In addition to a call for structure, a related recurring theme was appreciation for the quality and consistency of support from CCC staff, including on-site case managers, employment counselors, and health providers. This is similar to a typology presented in White and Kurtz (2006) that listed the various roles of the addictions recovery support specialist to include outreach worker, motivator, ally and confidant, truth-teller, role model and mentor, planner, problem solver, resource broker, companion, advocate, educator, community organizer, lifestyle coach, and friend. Padgett and Henwood (2012) recommend that providers “meet clients where they are,” and discussed that staff respect and pay attention to individual stories and personal traumas. This type of tailored and healthy connection between staff and consumers was mirrored in interview transcripts.
Integrated Care
Nationally, CCC programs are recognized for their innovation in bridging addiction treatment, housing, and employment services. As a community-academic partnership, HEARTH has started to explore why CCC programs work, and what it is about integration of services that can help facilitate consumers’ sense of success and recovery. In addition to the study reported here, the partnership is pursuing funding to examine the many dimensions of self-sufficiency among consumers, the association between acupuncture and recovery, the role of housing in facilitating maintenance of chronic disease, and the physiological effects of stress associated with homelessness.
It seems that there is a momentum -- perhaps a transformative movement -- to provide a more integrated model of care and services to homeless and recovering individuals (Kurtz, in press). White and Davidson (2006) argue that we are witnessing a push for programs that include recovery, housing, peer support, mental health, and employment services. Several major national reports, including the Institute of Medicine report on Improving the Quality of Health Care for Mental and Substance-use Conditions (2006), make a case for conjoining services into a more comprehensive model of care.
Subjective vs. “Objective” Quantified Experiences of Recovery
This study presents consumers’ perspectives using their own words, which are not always consistently (or, accurately) captured in quantitative surveys or via provider records. By asking about, and listening to, consumer experiences and suggestions, we gain a richer understanding of needs and the types of policies or programs that are likely to support recovery and success. Dordick (2002) examined the attitudes toward recovery held by staff and residents in a transitional housing program. They reported that staff and residents felt strongly that recovery was more accurately measured by “attitude and outlook” rather than by any standard objective measure such as consecutive months or years of not using substances. When consumers were asked to define success, answers included meeting subjective criteria related to personal goals, recovery, housing, jobs, family, self-sufficiency, safety, peace of mind, and just being alive. These results are similar to Kidd’s (2003) study of street youth, which reported dimensions of recovery that included social support, self-worth, decreased reactivity to others, hope, pride, decreased anger, non-conformity and spirituality. Furthermore, defining recovery is more complicated than simply eliminating use of a substance.
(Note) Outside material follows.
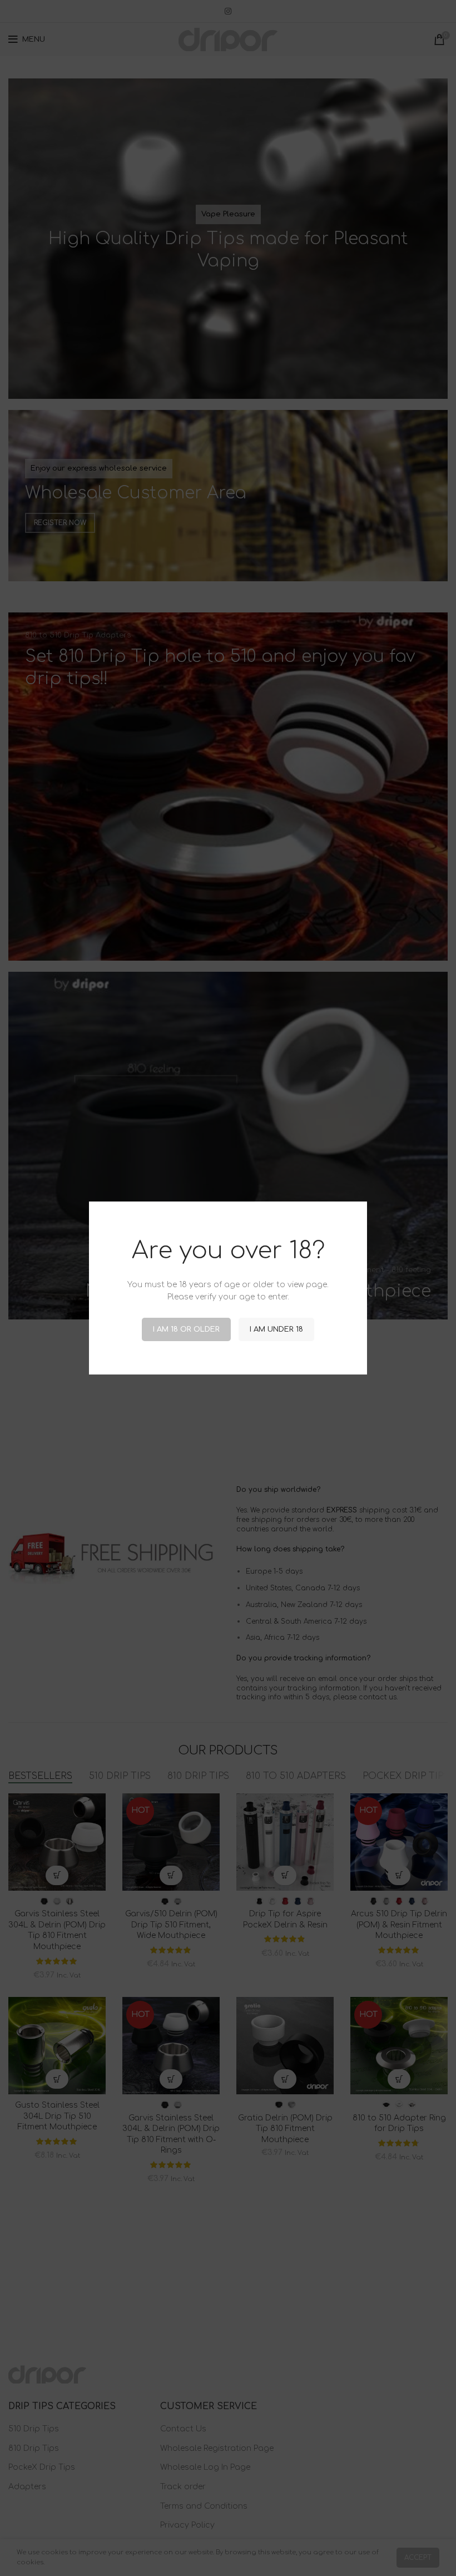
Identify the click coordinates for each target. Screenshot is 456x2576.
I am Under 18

Recovery as supported in the mental health and addiction literature, and further supported by the participants’ comments, is about finding purpose, hope, and community (White Davidson, 2006). It should be noted that CCC uses the term “recovery” very broadly and often uses the term “recovery model” to include all CCC services that contribute to a healthy and functioning individual. The underlying principle with this broad definition is that regardless of whether the condition is addiction, mental illness, or a medical condition, people can recover from any condition that has hindered their ability to function at their highest level.
Conclusions
There are several mechanisms through which a consumer and CCC staff-driven project transforms individuals, organizations, and practice. At the individual level, participation in HEARTH has the potential to give consumers an opportunity to verbalize their stories and influence the project partners to study what matters to them. At the organizational level, this study can serve to remind service providers and policy makers that housing programs do more than get people off the street – they provide a base level of security that people require to seek bigger, bolder personal change. For those who work with people with addictions, this study offers different ways to think about “success” and “recovery;” the processes are complicated and this study challenges us to think beyond dichotomist definitions (e.g., you’re homeless or you’re not).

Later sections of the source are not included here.